The above output shows the source of our problem, these poor sata disks are doing an average of 170 Ops (In and Out) and are struggling to keep up.  The SMB2 Reads that are latent are a victim of the disks which in this case is spindle bound due to other contention.

Outside of tracking down a SMB Performance issue due to disk, a couple other useful counters to look at are:

Is Directory enumeration bad:

isi statistics protocol  --nodes=all --protocols=smb1,smb2 --orderby=Out --classes=namespace_read --interval 5 --repeat 12 --degraded

isi-ess-east-1#   isi statistics protocol  --nodes=all --protocols=smb1,smb2 --orderby=Out --classes=namespace_read --interval 5 --repeat 12 --degraded

   Ops    In   Out TimeAvg TimeStdDev Node Proto          Class               Op

   N/s   B/s   B/s      us         us                                          

  13.0  1.5K   44K   510.1     1331.5    1  smb2 namespace_read  query_directory

227.9   25K   35K   226.6      791.0    3  smb2 namespace_read  query_directory

  60.1  6.9K   31K   400.1     3127.8    4  smb2 namespace_read  query_directory

   5.2 720.3  5.6K   822.5      293.8    1  smb1 namespace_read trans2:findfirst

   2.2 305.8  4.7K  6452.5    19478.9    3  smb1 namespace_read trans2:findfirst

  20.5  2.3K  4.3K  1158.9     6969.6    1  smb2 namespace_read  query_directory

   0.2  29.4  3.0K  1293.0        0.0    3  smb1 namespace_read  trans2:findnext

When looking at this stat focus on the FindFist/FindFirstNext. You are looking for a small amount of Ops that cause a large amount of Out B/s.  The Time Avg might look normal but what we are really looking for is when a client does a * enumeration of a very large directory.  The request itself will be 1 op but will amount to a tremendous amount of bytes that will need to be returned.

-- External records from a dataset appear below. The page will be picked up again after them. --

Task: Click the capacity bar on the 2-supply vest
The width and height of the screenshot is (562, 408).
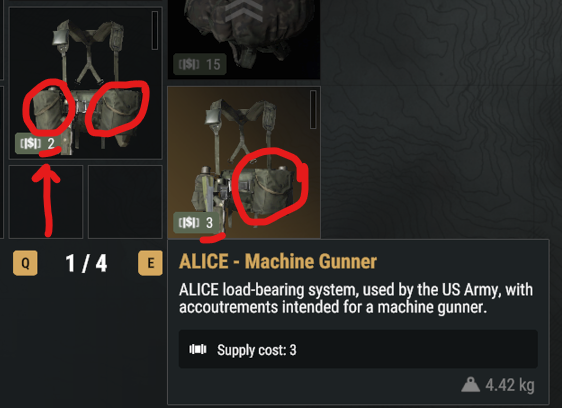Action: tap(155, 30)
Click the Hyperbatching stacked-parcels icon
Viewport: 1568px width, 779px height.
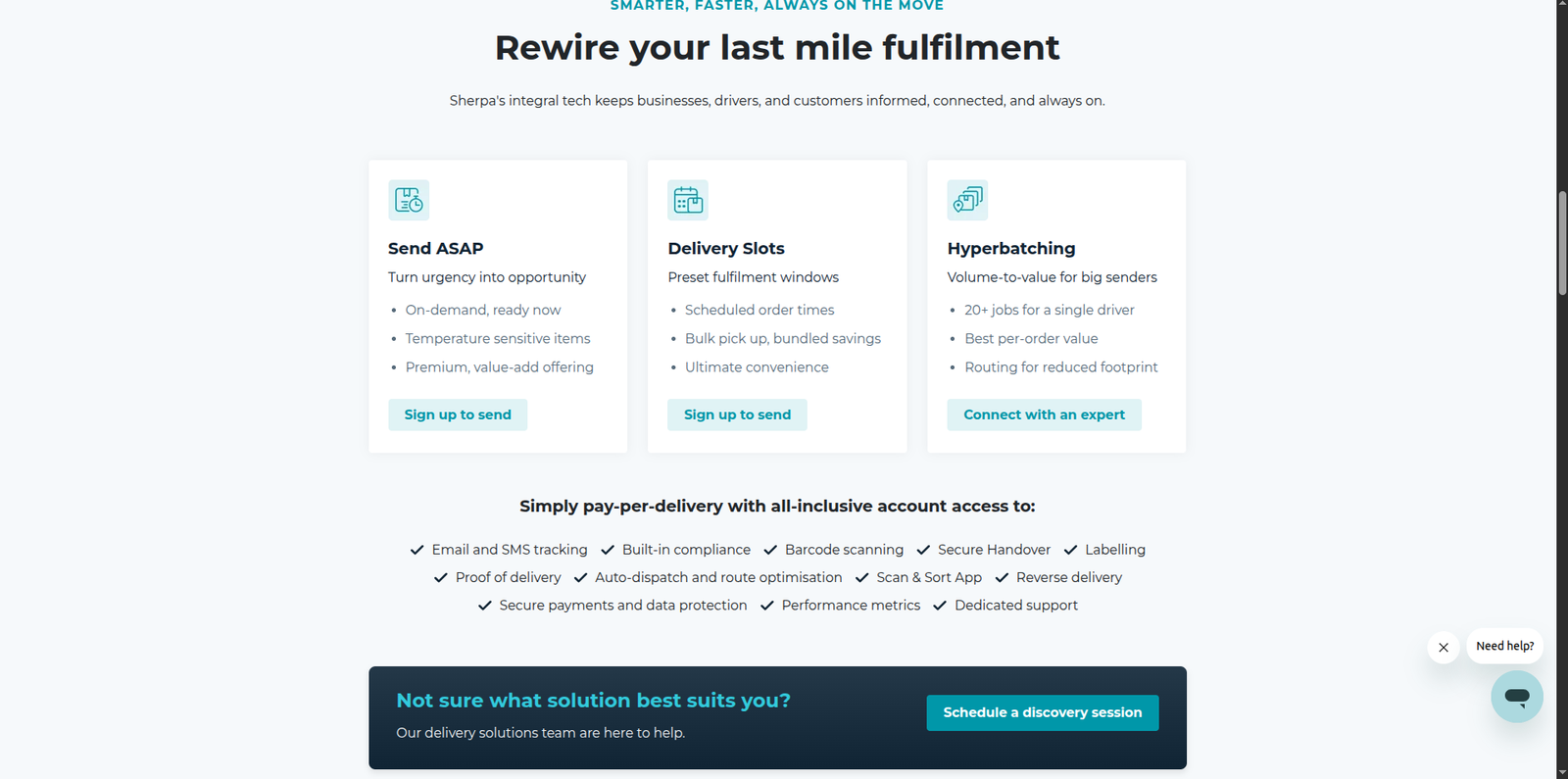(x=967, y=200)
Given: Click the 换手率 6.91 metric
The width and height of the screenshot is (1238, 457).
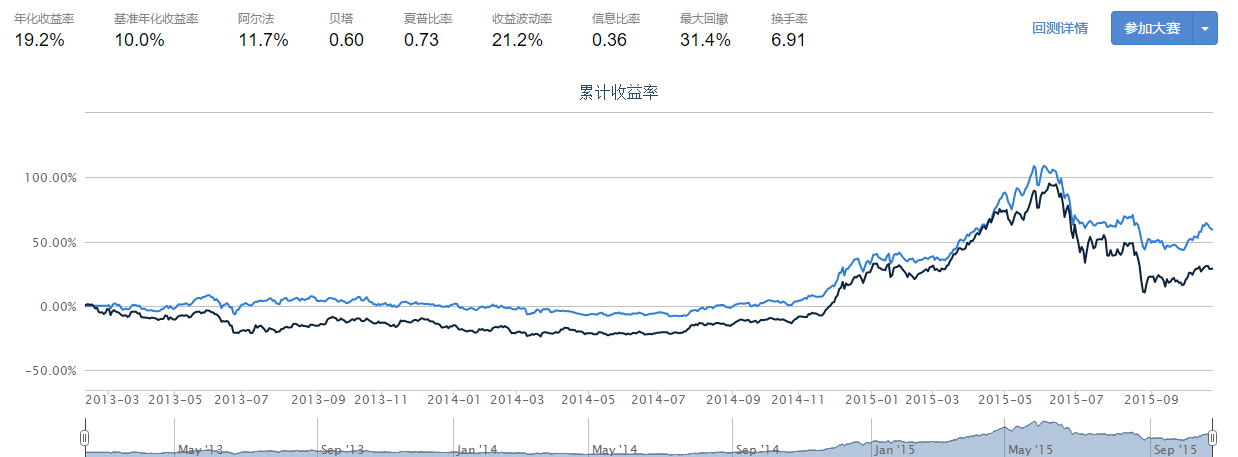Looking at the screenshot, I should (788, 40).
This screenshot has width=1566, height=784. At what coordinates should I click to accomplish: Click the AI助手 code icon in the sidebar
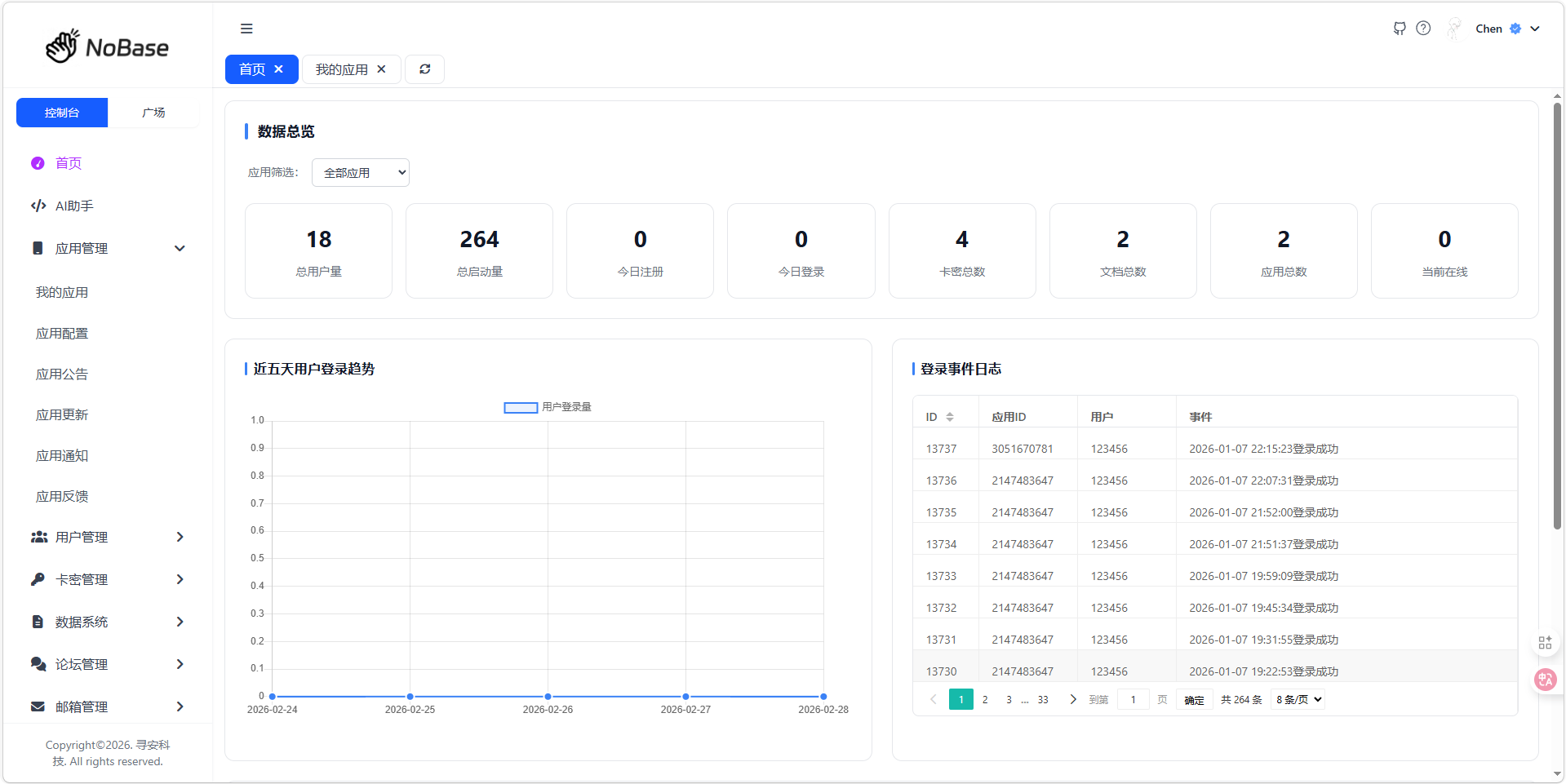[x=38, y=206]
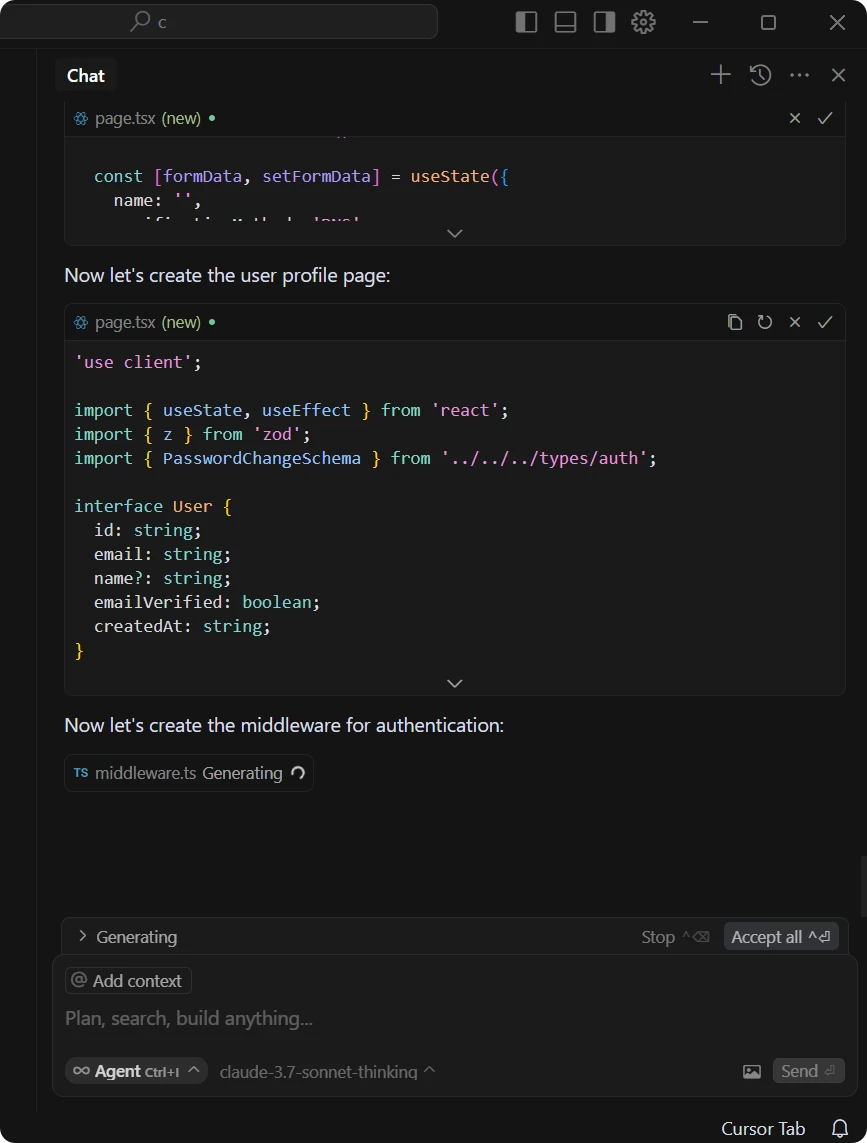Open claude-3.7-sonnet-thinking model selector

(x=327, y=1071)
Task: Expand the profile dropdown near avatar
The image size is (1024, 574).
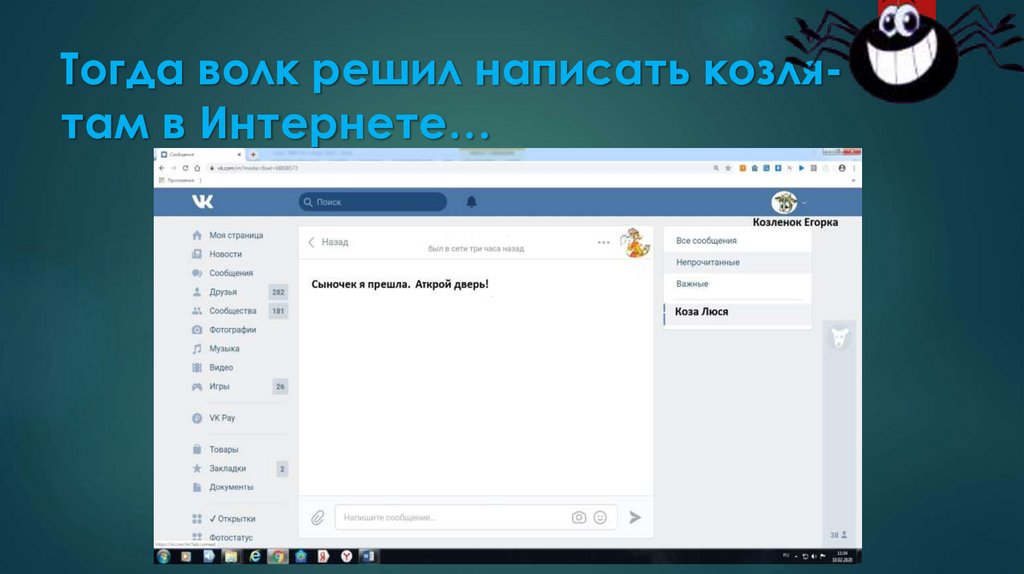Action: click(805, 202)
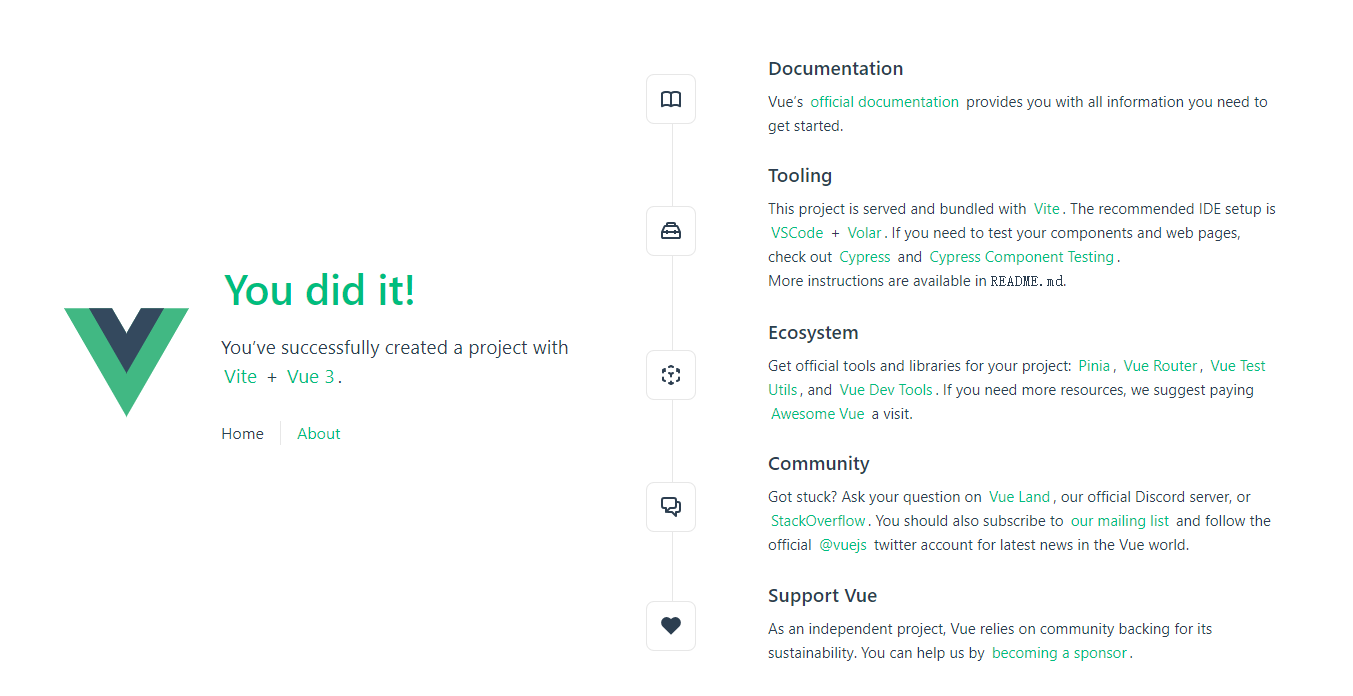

Is one of the Authentication Providers causing a delay:

isi statistics protocol --nodes=all --protocols=lsass_in,lsass_out --total --interval 5 --repeat 12 --degraded

isi-ess-east-1# isi statistics protocol --nodes=all --protocols=lsass_in,lsass_out --total --interval 5 --repeat 12 --degraded

Ops  In Out TimeAvg TimeStdDev Node    Proto         Class                         Op

N/s B/s B/s      us         us                                                      

0.4 0.0 0.0  8977.0     5208.5    4 lsass_in session_state lsa:id:ioctl:pac_to_ntoken

0.4 0.0 0.0   383.0        2.8    4 lsass_in session_state      ntlm:accept_sec_ctxt1

0.4 0.0 0.0 10256.5       27.6    4 lsass_in session_state      ntlm:accept_sec_ctxt2

0.7 0.0 0.0   576.2      390.3    4 lsass_in session_state         ntlm:acquire_creds

0.4 0.0 0.0   136.0      144.2    4 lsass_in session_state       ntlm:delete_sec_ctxt

0.7 0.0 0.0    37.0        6.8    4 lsass_in session_state            ntlm:free_creds

1.8 0.0 0.0    48.2       24.6    4 lsass_in session_state            ntlm:query_ctxt

lsa:id:ioctl:pac_to_ntoken - Represents how long it takes a DC to complete a Sid2Name lookup

ntlm:accept_sec_ctxt2 - Represnts how long it took a DC to complete NTLM authentication

If either of the above show some Ops where the Time Avg is high, its time to start looking at the DC as causing the delay.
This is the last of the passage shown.